The first Asian graduate of the Coast Guard Academy, he became a captain in the Coast Guard and an accomplished aviator who flew in the Arctic and Antarctic and commanded a post in Hawaii. He flew the Coast Guard's HC-130 aircraft to Beijing in 1986, the first visit by a U.S. military aircraft to China since 1947, the year that Hsu left his homeland. Hsu later commanded Air Station Washington, where unlike the situation at most Coast Guard rescue or patrol bases, the main job was to fly the commandant and other high-level officials where they needed to go.

At the time, budget cuts and changes in priorities forced the removal of one of the two aircraft, and the station's staff had to move from their hangar into shared offices with nonmilitary Federal Aviation Administration personnel.

"He led us through a tremendous amount of upheaval and helped us get through it," said Vivien S. Crea, one of the young pilots Hsu mentored and who is now a vice admiral, the second-highest officer in the Coast Guard. "He kept us focused, instead of taking it personally and being downtrodden about it. We had to do what we had to do, without missing a beat, without compromising our capabilities."

Hsu led with enthusiasm and humor, taking his staff to Chinatown and trying to teach them how to order the authentic dishes not on the menu.

Crea turned to him when an unexpected opportunity came along. On the verge of her long-sought goal of becoming aircraft commander of the station's Gulfstream jet, she was offered the chance to interview for the job as the Coast Guard's military aide to President Ronald Reagan.

"He talked me past some of the uncertainties of going into a political environment, and it turned out to be a fork-in-the-road opportunity," Crea said. "In retrospect, it was a no-brainer . . . and he taught me don't turn down opportunities just because they're not what you expected. It was a lesson in being a good boss."

Throughout his life, Hsu looked for chances to help people. He became a professional photographer after he retired from the military. He had prostate cancer in 2003 and had recovered until a brain tumor sapped his strength, starting two years ago.

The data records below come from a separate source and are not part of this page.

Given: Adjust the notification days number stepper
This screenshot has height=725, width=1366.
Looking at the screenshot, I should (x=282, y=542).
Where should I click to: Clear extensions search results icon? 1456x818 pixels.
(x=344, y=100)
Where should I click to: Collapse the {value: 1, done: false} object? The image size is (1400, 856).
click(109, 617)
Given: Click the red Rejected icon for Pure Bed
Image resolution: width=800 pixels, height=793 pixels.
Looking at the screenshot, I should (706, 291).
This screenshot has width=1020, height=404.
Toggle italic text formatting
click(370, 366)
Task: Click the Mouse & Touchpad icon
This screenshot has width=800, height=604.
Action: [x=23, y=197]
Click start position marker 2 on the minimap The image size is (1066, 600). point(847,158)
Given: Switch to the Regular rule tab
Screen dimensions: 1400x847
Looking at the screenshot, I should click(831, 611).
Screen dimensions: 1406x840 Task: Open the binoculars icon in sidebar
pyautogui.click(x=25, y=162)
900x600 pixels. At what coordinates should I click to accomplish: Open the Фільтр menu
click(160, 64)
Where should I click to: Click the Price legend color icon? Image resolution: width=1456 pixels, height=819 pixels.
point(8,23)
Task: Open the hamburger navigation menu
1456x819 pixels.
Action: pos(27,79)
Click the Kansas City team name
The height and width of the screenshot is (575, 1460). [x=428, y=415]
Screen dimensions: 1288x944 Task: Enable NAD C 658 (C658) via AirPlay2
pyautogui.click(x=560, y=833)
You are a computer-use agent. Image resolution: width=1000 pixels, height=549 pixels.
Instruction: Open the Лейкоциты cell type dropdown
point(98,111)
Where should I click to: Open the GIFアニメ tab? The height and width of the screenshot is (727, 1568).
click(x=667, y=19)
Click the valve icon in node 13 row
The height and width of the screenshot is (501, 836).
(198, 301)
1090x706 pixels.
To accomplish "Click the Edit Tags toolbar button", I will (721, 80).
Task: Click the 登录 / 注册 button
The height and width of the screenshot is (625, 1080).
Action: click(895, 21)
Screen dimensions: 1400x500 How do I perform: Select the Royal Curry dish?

Gary Lloyd, former president of the Maryland Professional Photographers Association, said Hsu showed great concern for his fellow man. "He'd go out of his way, even if it was way inconvenient, to help someone," Lloyd said. "Ping just brought the best out in people. As sick as he was, he could change people's lives."

A neighbor who had lost a job he had held for more than 20 years found that Hsu not only dictated a letter of recommendation, but also contacted friends who might hire him. From his bed, Hsu wrote a letter for a caregiver from Sierra Leone, painstakingly explaining why she would make an excellent U.S. citizen.

He met his wife, Rosemary, on a blind date at an Army-Navy football game and married her 45 years ago. Their son, Army Lt. Col. David Hsu, is serving with the Special Forces in Iraq, and their daughter, Cindy Hsu, is a news reporter at WCBS-TV in New York.

His sister, an architect, said the bond she shared with her brother was mostly one of humor.

"We joked around a lot. We'd make fun of ourselves and would poke fun at each other. We'd accuse each other of dropping a chair on each other's head," Kwang-Yen Fine said, laughing still. "It carried on to our children. Ping thought that people are too serious these days and there's too much political correctness. If people would joke a little more, it would be a better world."